夕方が近づき、三人は村へ帰る準備を始めた。
ジャムの瓶を分ける。
村長用。
ミナの家用。
リオ用ではなく、リオの家族用。
ガルドさん用。
私の家用。
それから、小さな瓶を一つ。
私はそれをミナに差し出した。
「これは、ミナに」
「私に?」
「はい。今日教えてくれたお礼です」
「でも、私ももらっていますよ」
「これは特別です」
瓶には、青い紐を結んでおいた。
私が作った布紐。
ミナはそれを見て、そっと受け取った。
「ありがとうございます。大切に食べます」
「食べてください。保存するだけではジャムの意味がありません」
ミナが笑う。
「はい。食べます」
リオが横から覗く。
「俺には?」
「リオにはこちらです」
私は焼き菓子を包んだ袋を渡した。
リオは一瞬で笑顔になる。
「やった!」
「一日で全部食べないでください」
「努力する!」
「努力ではなく、守ってください」
「……はい」
ガルドさんには薬草茶を渡した。
「疲労回復に良い配合です」
「ありがとうございます。村の見回り後にいただきます」
ガルドさんは丁寧に受け取った。
帰り際、ミナが玄関の前で振り返った。
「フローラ」
「はい」
「今日は、とても楽しかったです」
その言葉に、胸が温かくなる。
「私もです」
「また一緒に作りましょう」
「はい」
リオが手を振る。
「またな!」
「はい。
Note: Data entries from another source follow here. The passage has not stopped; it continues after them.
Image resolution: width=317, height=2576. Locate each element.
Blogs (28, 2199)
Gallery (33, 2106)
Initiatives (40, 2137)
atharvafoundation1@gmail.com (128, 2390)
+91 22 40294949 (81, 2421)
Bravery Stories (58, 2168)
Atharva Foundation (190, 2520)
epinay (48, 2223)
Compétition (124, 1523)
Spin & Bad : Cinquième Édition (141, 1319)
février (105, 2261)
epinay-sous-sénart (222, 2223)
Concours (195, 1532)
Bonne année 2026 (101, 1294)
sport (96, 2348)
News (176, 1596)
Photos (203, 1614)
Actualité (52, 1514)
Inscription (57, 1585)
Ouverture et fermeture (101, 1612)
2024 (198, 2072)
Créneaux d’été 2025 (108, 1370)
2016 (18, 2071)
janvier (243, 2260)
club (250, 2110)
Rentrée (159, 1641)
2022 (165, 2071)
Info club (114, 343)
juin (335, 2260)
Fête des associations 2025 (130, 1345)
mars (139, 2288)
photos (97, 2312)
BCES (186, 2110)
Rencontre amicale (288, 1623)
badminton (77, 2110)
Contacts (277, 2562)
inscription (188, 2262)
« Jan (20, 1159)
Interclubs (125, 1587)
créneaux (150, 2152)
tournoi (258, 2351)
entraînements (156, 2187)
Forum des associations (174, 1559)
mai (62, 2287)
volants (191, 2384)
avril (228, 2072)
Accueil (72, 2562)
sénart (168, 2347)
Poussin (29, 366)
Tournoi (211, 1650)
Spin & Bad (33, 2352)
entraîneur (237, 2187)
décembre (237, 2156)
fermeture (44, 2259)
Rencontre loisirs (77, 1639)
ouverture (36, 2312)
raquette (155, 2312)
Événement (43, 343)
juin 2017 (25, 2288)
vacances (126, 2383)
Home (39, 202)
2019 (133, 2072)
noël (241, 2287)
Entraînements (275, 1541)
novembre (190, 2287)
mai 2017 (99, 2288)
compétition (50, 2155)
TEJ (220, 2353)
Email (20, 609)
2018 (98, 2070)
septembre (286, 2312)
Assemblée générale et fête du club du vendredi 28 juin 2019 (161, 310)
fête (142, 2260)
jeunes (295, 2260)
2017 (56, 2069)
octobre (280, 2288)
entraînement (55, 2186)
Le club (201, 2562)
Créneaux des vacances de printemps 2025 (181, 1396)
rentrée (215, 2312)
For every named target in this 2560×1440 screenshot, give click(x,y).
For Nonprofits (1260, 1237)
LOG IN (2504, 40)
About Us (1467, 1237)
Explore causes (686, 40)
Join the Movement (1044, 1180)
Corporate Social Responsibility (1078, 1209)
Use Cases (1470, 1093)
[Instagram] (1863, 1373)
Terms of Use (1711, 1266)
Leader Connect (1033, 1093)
また」
三人が森の道へ戻っていく。
私は家の前に立ち、見送った。
姿が小さくなり、木々の間に消えていく。
声も遠ざかる。
また静けさが戻る。
けれど、今日は台所に甘い香りが残っている。
テーブルには私の分のジャム。
洗い物の跡。
ミナが立っていた場所。
リオが座っていた椅子。
ガルドさんが飲んだカップ。
人がいた気配が、家の中にまだ残っている。
私は台所に戻り、鍋を洗った。
底に少しだけ残ったジャムを指で取る。
行儀が悪い。
公爵令嬢ならしない。
けれど、ここには誰もいない。
私は少し舐めた。
甘酸っぱい。
美味しい。
思わず笑ってしまった。
夜。
私は日記帳を開いた。
今日、ミナと一緒にジャムを作った。
薪の火で作った。
魔法は使わなかった。
焦げないように混ぜるのは難しかったけれど、楽しかった。
リオはたくさん味見をしたがった。
ガルドさんは美味しいと言ってくれた。
ミナに、フローラはフローラだと言われた。
怖くないとも言われた。
リオも、ガルドさんも、怖くないと言ってくれた。
私はそれが、とても嬉しかった。
そこまで書いて、私は少し手を止めた。
今日の一番大事なことは何だろう。
ジャムを作ったこと。
ミナと並んで台所に立ったこと。
前の家の話を少ししたこと。
怖くないと言われたこと。
どれも大事だ。
私は少し考えて、最後に書いた。
友達と作ったジャムは、一人で作るより美味しかった。
書き終えると、胸がふわりと温かくなった。
日記帳を閉じる。
棚の上のジャム瓶を見る。
札には、私の字でこう書いてある。
ミナとフローラで作ったベリージャム。
それだけで、今日は良い日だったと思えた。
私は暖炉の火を小さくし、窓の外を見た。
森は暗い。
けれど怖くはない。
木々の向こうには村がある。
村にはミナがいる。
リオがいる。
ガルドさんがいる。
私を怖くないと言ってくれた人たちがいる。
私はもう一度、瓶を見た。
明日の朝は、このジャムをパンに塗ろう。
そして次にミナに会ったら、伝えよう。
美味しかった、と。
また作りたい、と。
そう思いながら、私は小さく呟いた。
「友達って、不思議ね」
返事はない。
でも、台所に残った甘い香りが、そっと頷いてくれた気がした。